Intussusception is a different mechanical problem: one segment of the intestine telescopes into the adjacent segment, like a collapsing antenna. It’s the most common cause of bowel obstruction in children under 3, affecting roughly 1 in 2,000 babies in the U.S. during their first year. In adults, intussusception is rare, accounting for only about 1% of bowel obstructions. When it does happen in adults, there’s usually an identifiable trigger like a tumor, polyp, or the long-term effects of Crohn’s disease.
Functional Obstruction: Paralytic Ileus
Not every obstruction involves a physical blockage. Paralytic ileus is a functional problem where the muscles of the small intestine simply stop contracting. Contents can’t move forward even though nothing is physically in the way. The symptoms, including abdominal distension, nausea, and inability to pass gas, can look identical to a mechanical obstruction.

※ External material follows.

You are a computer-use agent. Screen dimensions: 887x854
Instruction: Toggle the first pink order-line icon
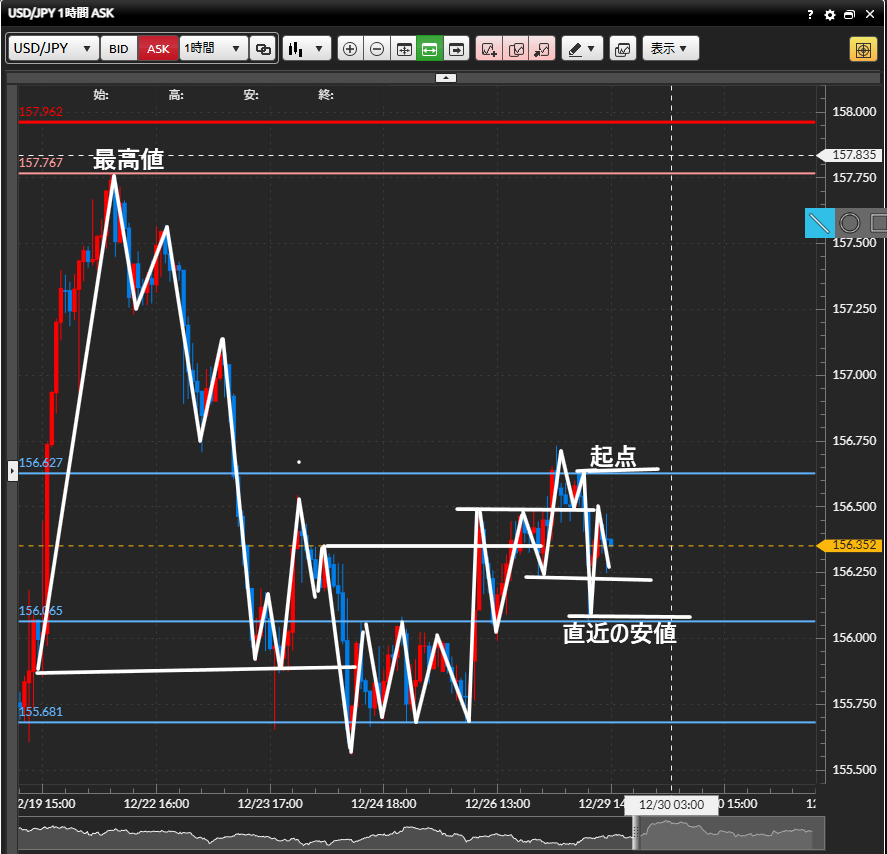click(489, 49)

Common triggers include abdominal surgery (the bowel temporarily “shuts down” after being handled), certain medications, and electrolyte imbalances. Opioid painkillers are a well-known cause, which creates a frustrating cycle for post-surgical patients who need pain relief. Anticholinergic medications, tricyclic antidepressants, and phenothiazines also slow gut motility. Low potassium levels (hypokalemia) can impair the electrical signals that drive intestinal contractions, producing the same effect.
What Happens Inside the Bowel During an Obstruction
Understanding why obstruction becomes dangerous helps explain the urgency doctors assign to it. When the bowel is blocked, food, fluid, and gas accumulate upstream of the blockage. This stretches the intestinal wall, which paradoxically triggers the lining to secrete even more fluid into the space, worsening the distension.
As pressure inside the bowel climbs, it first compresses the tiny lymphatic vessels in the intestinal wall, causing the wall to swell. If pressure continues rising, it overwhelms the capillary blood vessels, forcing large volumes of fluid, electrolytes, and proteins out of the bloodstream and into the intestinal space. This “third spacing” of fluid can cause severe dehydration and dangerous drops in blood pressure, even though the fluid hasn’t technically left the body. It’s simply trapped in a place where the body can’t use it.
If the blood supply to the obstructed segment becomes compromised, either from extreme distension or from twisting and strangulation, the tissue starts to die. Dead bowel can perforate, spilling intestinal bacteria into the abdominal cavity and causing life-threatening infection. This is why obstruction with signs of compromised blood flow, such as severe constant pain, fever, or rapid heart rate, is treated as a surgical emergency.
How the Cause Is Identified
CT imaging is the primary tool for confirming a small bowel obstruction and pinpointing what’s causing it. A CT scan can identify the “transition point,” the exact location where dilated, fluid-filled bowel meets collapsed bowel downstream. Radiologists correctly identify the level of obstruction in about 86% of cases. Determining the specific cause from imaging alone is harder, with accuracy around 47% in some studies, which is why a patient’s surgical history, symptoms, and physical exam remain essential pieces of the puzzle.
Someone with no prior surgeries and a painful lump in the groin likely has a hernia. A patient with a history of multiple abdominal operations and intermittent cramping almost certainly has adhesions. A person with known Crohn’s disease presenting with gradually worsening symptoms points toward stricture. The combination of imaging and clinical context is what guides treatment decisions.